XRとAIの深い関係、メタが生成AI「Llama」で実現する未来が見えてきた
小規模モデルのLlamaを開発した理由
■小規模モデルのLlamaを開発した理由 しかし今回の目玉はビジョンモデルを手に入れたことだけではない。 Llama 3.2は110億パラメータの中規模モデルと900億パラメータの大規模モデルで、複雑な推論や高度にクリエイティブなタスクに対応しているが、加えて10億および30億パラメータの小規模モデルにも、開発の幅を展開しているのだ。 これまでも、Llamaは極端なパラメータの大規模化でどこまでAIの性能を高められるかを追求する方向にはいかず、限られた中規模パラメータでチューニングを行い、性能を引き出す効率性を重視していた。業務システムでの応用が進んだのも、事前学習していないモデルを利用でき、また事前学習ありでもカスタム学習によって回答をコントロールしやすかったためだ。 その長所はそのままに、さらに軽量化を追求してパフォーマンスのバランスをとったというわけだ。もちろん、Llama 3.2の特徴であるマルチモーダルは、軽量モデルでも利用できる。 デバイス内に言語モデルを動かせる推論エンジンが、スマートフォン、タブレット、パソコンに内蔵されるのが当たり前になっていることで、デバイス内で完結する応答性の良いAIへの要求は高まっている。 10億および30億パラメータの軽量モデルは、クアルコムやMediaTekのSoCが内蔵する推論エンジン向けに調整されている。もちろん、大規模モデルと同じくマルチモーダル対応で画像入力にも対応する。 Llamaライセンサーの立場で言えば、このモデルがオープンソースで提供されることで、オンデバイスあるいはエッジデバイスにおいて低レイテンシが要求されるアプリケーションに生成AIを活用することが可能になる。 Meta Platformsは、Llama 3.2を簡単に実装できるよう「Llama Stack Distributions」も提供する。

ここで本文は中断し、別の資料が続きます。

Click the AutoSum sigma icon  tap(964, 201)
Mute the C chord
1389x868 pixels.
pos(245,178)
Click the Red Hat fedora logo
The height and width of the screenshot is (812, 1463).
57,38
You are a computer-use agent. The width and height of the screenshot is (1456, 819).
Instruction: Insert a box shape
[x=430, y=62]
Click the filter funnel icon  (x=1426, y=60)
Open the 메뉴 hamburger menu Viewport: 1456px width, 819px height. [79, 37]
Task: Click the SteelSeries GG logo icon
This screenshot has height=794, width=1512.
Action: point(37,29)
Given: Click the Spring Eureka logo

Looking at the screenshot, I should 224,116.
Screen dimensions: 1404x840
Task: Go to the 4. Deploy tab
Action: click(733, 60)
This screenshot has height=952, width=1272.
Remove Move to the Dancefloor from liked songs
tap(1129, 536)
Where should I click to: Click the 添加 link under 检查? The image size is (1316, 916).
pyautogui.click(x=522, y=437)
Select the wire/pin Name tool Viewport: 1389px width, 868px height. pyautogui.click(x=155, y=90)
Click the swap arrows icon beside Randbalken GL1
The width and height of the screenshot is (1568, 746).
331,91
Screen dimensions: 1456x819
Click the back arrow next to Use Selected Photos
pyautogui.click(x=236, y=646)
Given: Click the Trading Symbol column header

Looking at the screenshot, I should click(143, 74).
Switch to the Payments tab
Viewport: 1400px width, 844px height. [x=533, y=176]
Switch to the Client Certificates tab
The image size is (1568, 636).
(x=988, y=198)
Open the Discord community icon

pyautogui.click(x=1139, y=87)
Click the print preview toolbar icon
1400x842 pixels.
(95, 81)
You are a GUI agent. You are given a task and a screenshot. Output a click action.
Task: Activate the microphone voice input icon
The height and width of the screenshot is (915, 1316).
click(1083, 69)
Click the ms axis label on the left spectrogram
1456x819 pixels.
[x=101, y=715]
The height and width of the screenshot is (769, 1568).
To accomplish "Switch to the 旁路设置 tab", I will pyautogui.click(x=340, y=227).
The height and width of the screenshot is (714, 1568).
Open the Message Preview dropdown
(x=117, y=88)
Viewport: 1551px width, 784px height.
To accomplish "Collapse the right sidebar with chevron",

開発者は異なる環境(単一ノード、オンプレミス、クラウド、オンデバイス)でLlamaモデルを簡単に扱えるようになるため、実装するタスクに応じて柔軟なシステム構成を採用できるようになるはずだ。 また検索拡張生成(RAG)に対応した構成にすることもできる。AWS、Databricks、デル、Fireworks、Infosys、Together AIなどの協力企業が、Llama Stack Distributionsを用いたアプリケーション構築への対応を進めている。 なお従来どおり、どの規模のAIモデルもllama.comとHugging Faceでダウンロード可能になっており、AMD、AWS、Google Cloud、Microsoft Azure、エヌビディアなど、多数のパートナープラットフォームで修正することなく動作させることができる。